This rendering typo (' ' vs '\0') ends up manifesting badly. ;) The man
source shows:

        if (path[j] == \(aq\0\(aq)

I think this needs to be \\0 ?

Or it could also be a tested as:

	if (strnlen(path, nread) < nread)

>                    return true;
> 
>            return false;
>        }
> 
>        /* Handle notifications that arrive via the SECCOMP_RET_USER_NOTIF file
>           descriptor, 'notifyFd'. */
> 
>        static void
>        handleNotifications(int notifyFd)
>        {
>            struct seccomp_notif_sizes sizes;
>            char path[PATH_MAX];
> 
>            /* Discover the sizes of the structures that are used to receive
>               notifications and send notification responses, and allocate
>               buffers of those sizes. */
> 
>            if (seccomp(SECCOMP_GET_NOTIF_SIZES, 0, &sizes) == -1)
>                errExit("\tS: seccomp-SECCOMP_GET_NOTIF_SIZES");
> 
>            struct seccomp_notif *req = malloc(sizes.seccomp_notif);
>            if (req == NULL)

- SUPPLIED DATA
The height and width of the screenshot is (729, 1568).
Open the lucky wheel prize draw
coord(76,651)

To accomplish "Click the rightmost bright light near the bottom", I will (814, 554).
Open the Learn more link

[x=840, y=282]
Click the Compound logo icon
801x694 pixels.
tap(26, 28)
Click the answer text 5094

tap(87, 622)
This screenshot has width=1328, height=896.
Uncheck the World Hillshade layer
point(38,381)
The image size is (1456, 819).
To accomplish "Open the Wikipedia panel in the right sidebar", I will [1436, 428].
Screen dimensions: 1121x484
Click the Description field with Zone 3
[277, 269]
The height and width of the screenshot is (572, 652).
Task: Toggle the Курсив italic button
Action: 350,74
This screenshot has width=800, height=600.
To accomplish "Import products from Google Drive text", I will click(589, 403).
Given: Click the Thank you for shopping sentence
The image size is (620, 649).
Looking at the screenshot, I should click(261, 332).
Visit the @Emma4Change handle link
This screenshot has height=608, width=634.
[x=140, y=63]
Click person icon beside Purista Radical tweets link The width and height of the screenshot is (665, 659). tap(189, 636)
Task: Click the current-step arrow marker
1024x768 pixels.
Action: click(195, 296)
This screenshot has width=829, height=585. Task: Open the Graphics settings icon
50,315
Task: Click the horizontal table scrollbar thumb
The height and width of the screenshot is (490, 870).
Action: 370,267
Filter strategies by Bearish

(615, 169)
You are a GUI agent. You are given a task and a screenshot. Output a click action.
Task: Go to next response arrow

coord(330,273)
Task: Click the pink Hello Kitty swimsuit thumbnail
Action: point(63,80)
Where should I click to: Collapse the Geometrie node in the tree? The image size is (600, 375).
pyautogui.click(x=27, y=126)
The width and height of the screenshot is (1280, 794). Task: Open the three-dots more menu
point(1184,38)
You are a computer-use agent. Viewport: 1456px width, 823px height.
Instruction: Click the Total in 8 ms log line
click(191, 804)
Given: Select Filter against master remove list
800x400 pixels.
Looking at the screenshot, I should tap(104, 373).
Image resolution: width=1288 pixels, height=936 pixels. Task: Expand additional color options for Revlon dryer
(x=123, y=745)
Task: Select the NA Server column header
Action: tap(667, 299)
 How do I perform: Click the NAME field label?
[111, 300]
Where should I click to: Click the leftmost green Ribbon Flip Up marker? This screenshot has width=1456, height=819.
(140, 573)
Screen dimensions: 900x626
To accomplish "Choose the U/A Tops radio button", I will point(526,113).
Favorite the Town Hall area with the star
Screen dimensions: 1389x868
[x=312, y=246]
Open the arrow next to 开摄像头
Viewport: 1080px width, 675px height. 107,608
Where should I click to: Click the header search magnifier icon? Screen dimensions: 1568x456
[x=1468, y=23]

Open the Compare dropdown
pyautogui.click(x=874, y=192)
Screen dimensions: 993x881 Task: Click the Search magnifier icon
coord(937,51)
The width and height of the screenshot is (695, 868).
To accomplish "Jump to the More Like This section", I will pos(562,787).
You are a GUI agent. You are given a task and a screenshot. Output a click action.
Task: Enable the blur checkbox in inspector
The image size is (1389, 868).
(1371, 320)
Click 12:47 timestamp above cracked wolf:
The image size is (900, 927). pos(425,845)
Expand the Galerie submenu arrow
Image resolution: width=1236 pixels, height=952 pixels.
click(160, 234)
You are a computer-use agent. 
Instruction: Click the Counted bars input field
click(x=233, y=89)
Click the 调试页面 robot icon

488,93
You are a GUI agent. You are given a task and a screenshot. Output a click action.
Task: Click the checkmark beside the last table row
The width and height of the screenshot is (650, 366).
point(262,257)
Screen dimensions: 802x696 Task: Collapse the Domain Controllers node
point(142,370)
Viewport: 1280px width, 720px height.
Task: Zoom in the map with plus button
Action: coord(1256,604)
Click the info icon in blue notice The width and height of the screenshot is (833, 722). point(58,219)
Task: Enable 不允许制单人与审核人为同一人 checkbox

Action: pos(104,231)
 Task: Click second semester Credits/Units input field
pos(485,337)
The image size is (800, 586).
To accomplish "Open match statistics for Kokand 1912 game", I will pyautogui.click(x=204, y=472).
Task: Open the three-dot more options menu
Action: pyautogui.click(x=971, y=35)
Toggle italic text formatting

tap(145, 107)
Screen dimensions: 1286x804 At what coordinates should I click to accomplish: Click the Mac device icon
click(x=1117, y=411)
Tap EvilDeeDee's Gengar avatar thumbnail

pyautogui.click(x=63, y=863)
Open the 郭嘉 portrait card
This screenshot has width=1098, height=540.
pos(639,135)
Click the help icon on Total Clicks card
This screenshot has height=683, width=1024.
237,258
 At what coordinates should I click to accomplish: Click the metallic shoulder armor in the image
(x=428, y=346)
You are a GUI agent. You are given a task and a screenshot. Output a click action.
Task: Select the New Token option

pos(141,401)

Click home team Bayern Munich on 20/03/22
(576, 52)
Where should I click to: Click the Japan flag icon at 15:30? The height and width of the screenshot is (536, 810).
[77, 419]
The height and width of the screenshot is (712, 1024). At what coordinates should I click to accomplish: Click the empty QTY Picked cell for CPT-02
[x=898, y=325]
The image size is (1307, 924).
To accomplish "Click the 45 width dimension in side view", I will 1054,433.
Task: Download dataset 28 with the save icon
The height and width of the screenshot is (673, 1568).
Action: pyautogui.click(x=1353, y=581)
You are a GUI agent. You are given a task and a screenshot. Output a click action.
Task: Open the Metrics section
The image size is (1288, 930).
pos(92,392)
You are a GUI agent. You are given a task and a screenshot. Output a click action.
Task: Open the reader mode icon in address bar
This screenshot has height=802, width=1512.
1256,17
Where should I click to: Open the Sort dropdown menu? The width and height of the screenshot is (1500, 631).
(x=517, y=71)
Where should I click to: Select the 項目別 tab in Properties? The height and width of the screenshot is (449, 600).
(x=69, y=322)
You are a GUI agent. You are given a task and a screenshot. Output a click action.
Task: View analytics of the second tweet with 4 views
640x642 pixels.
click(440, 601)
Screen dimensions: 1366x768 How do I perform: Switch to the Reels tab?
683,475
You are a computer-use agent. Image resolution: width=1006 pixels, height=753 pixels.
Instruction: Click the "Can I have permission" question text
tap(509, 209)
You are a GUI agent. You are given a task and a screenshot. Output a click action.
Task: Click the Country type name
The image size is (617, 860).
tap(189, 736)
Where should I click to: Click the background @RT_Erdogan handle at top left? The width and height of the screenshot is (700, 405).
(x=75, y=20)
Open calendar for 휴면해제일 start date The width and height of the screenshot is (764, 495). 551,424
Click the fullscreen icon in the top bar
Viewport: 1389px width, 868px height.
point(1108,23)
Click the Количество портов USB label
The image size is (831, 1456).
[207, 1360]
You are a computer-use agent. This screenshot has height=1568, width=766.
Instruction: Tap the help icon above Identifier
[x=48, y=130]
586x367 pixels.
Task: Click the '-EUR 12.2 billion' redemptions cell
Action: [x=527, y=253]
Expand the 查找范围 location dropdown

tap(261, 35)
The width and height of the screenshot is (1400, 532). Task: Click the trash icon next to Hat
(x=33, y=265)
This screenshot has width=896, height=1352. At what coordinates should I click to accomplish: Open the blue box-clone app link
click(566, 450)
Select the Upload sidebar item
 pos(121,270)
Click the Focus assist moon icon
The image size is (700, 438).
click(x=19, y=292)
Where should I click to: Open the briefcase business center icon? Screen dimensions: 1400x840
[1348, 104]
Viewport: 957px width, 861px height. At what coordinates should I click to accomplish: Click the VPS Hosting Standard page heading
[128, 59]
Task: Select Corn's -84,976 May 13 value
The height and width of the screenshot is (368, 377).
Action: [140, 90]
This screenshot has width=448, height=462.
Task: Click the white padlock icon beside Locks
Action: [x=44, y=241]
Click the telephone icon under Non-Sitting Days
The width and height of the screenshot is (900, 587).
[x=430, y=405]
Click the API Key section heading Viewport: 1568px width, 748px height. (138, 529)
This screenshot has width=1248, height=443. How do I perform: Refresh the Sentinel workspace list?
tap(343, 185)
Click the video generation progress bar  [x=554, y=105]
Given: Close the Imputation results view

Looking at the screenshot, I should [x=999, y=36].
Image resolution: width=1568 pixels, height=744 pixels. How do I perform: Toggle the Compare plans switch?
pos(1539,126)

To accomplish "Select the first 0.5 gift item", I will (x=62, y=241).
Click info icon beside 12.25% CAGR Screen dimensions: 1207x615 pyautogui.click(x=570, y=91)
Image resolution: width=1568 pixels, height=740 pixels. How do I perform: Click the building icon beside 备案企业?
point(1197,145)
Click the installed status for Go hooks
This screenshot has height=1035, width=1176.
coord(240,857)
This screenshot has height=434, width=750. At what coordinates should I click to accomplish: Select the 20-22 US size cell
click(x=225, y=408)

- PROBLEMS AND TASKS
(1) Answer these about the seccomp man page excerpt:
(a) What line does the man source show for the null-byte check?
(b) What alternative test does the writer propose?
(c) Through which file descriptor do notifications arrive?
(2) Translate this sentence from the seccomp man page excerpt into German: "Discover the sizes of the structures that are used to receive notifications and send notification responses, and allocate buffers of those sizes."
(3) Carry on the seccomp man page excerpt, starting right after its last line.
The listing is separate material and has no connection to the seccomp man page excerpt.

- OUTPUTS BY TASK
(1)
(a) `if (path[j] == \(aq\0\(aq)`
(b) `if (strnlen(path, nread) < nread)`
(c) The SECCOMP_RET_USER_NOTIF file descriptor, 'notifyFd'.

(2) Ermitteln Sie die Größen der Strukturen, die zum Empfangen von Benachrichtigungen und zum Senden von Benachrichtigungsantworten verwendet werden, und reservieren Sie Puffer dieser Größen.

(3)
>                errExit("\tS: malloc");
> 
>            /* When allocating the response buffer, we must allow for the fact
>               that the user-space binary may have been built with user-space
>               headers where 'struct seccomp_notif_resp' is bigger than the
>               response buffer expected by the (older) kernel. Therefore, we
>               allocate a buffer that is the maximum of the two sizes. This
>               ensures that if the supervisor places bytes into the response
>               structure that are past the response size that the kernel expects,
>               then the supervisor is not touching an invalid memory location. */
> 
>            size_t resp_size = sizes.seccomp_notif_resp;
>            if (sizeof(struct seccomp_notif_resp) > resp_size)
>                resp_size = sizeof(struct seccomp_notif_resp);
> 
>            struct seccomp_notif_resp *resp = malloc(resp_size);
>            if (resp == NULL)
>                errExit("\tS: malloc");
> 
>            /* Loop handling notifications */
> 
>            for (;;) {
>                /* Wait for next notification, returning info in '*req' */
> 
>                memset(req, 0, sizes.seccomp_notif);
>                if (ioctl(notifyFd, SECCOMP_IOCTL_NOTIF_RECV, req) == -1) {
>                    if (errno == EINTR)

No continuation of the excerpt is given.